Karlı bir kış gecesidir bizim sevdamız. Beyaz bir gece ama puslu. Bir hain pusu tutmazsa yolumuzu yürürüz menzile doğru. Hep yokuşlardır menzilin durakları. Biri biter biri başlar. Yorulanlar olur durulanlar gem vurulanlar. Kimilerimiz hiç göremez kutlu sevdamızın vuslatını. Kimileri unutmuştur vuslatın varlığını. Verilmiş sözler edilmiş yeminler vardır velâkin. Gidilecek yolun yüceliğine iman edilmiştir ilkin. Dahası angaryadır vuslatı unutmak bizim gibilere evladır.
Yollardan geçeriz, duraklardan, yardan, anadan. Sevdiklerimiz sevinsin diye üzülürüz; onların yerine de üzülürüz. Diyet öderiz. Şikayet ne bilmeyiz; haktan biliriz bir mermi yahut şarapnelse bize düşen paye. Gözümüz yoktur ötesinde. var mı ki cihanda canımızdan büyük sermaye?
İnfiale gebe yüreklerimizi hep taş duvarlara anlatmak yorsa da aciz bedenlerimizi şükür makamında türküler dillendiririz dost meclislerde.

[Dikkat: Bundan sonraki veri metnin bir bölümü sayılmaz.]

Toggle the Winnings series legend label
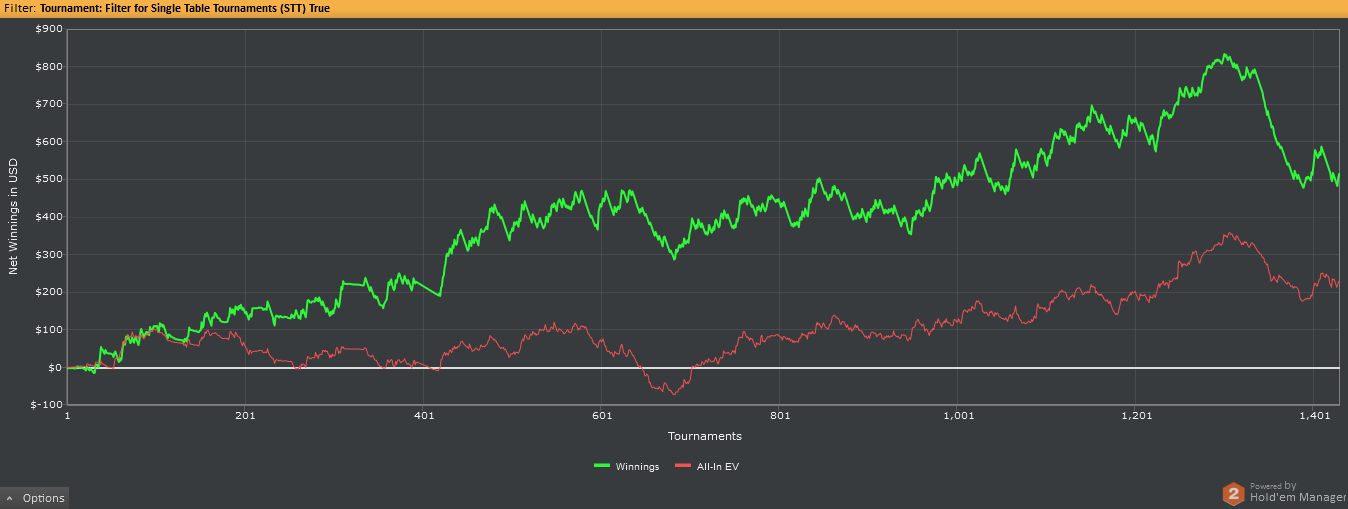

Marşlarımızın ahenginde dindiririz yangınımızı. Kimse bilmez ama yare söylemediğimiz aşkımızı…
Hayat bir girdaptır çoğu zaman. Geçen her gün biraz daha içine sokar bizi onulmaz dertlerin. Üşümüş ellerimiz, titrek dudaklarımız vardır; lakin sigara yardır. Ona yormayız da bu halimizi, onda ararız ahvalimizi.